● The data

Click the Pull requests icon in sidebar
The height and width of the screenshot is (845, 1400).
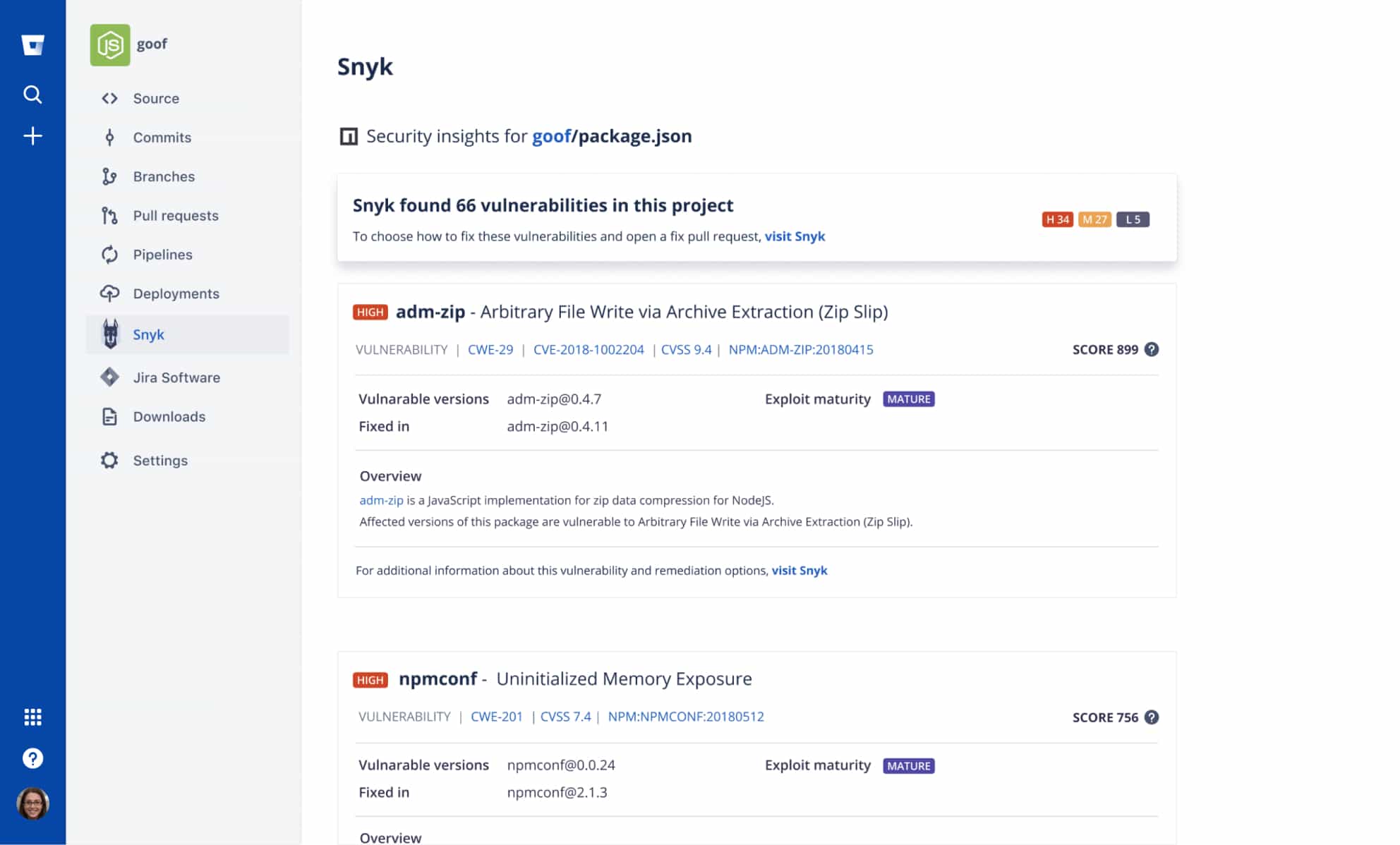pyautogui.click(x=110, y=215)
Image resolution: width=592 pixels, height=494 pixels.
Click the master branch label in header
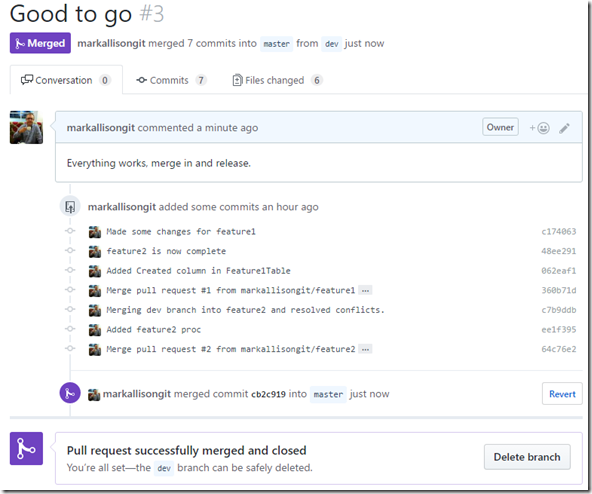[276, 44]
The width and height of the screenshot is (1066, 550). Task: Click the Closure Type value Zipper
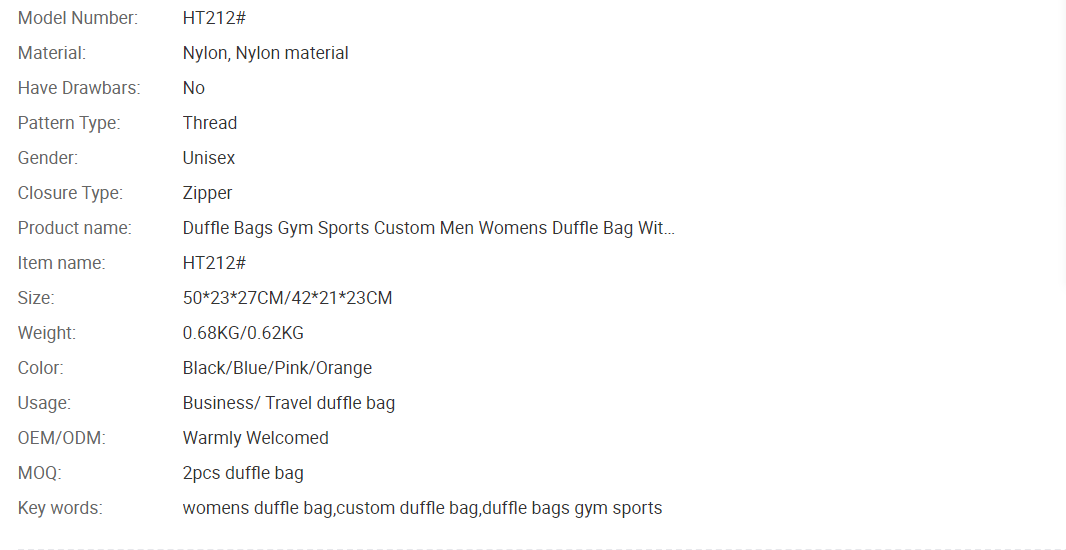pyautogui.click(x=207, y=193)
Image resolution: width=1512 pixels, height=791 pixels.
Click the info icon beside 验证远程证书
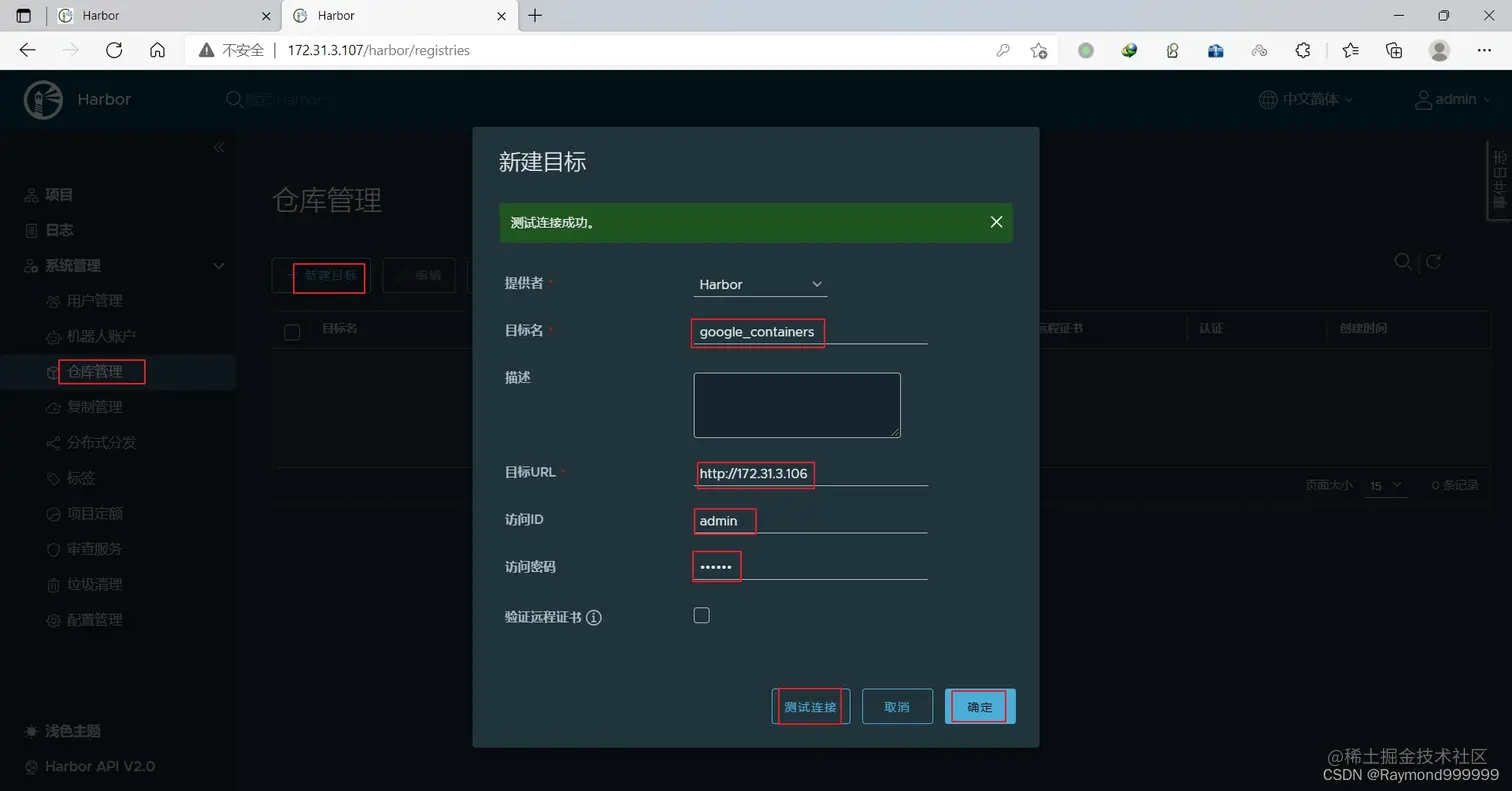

● Task details
Output, exactly and without pictures, the span of lines that starts at the line containing "Image resolution: width=592" and ends at the last line above.

● Output for this exercise
Image resolution: width=592 pixels, height=494 pixels.
Click the master branch label in header
[276, 44]
The width and height of the screenshot is (1066, 550). Task: Click the Closure Type value Zipper
pyautogui.click(x=207, y=193)
Image resolution: width=1512 pixels, height=791 pixels.
Click the info icon beside 验证远程证书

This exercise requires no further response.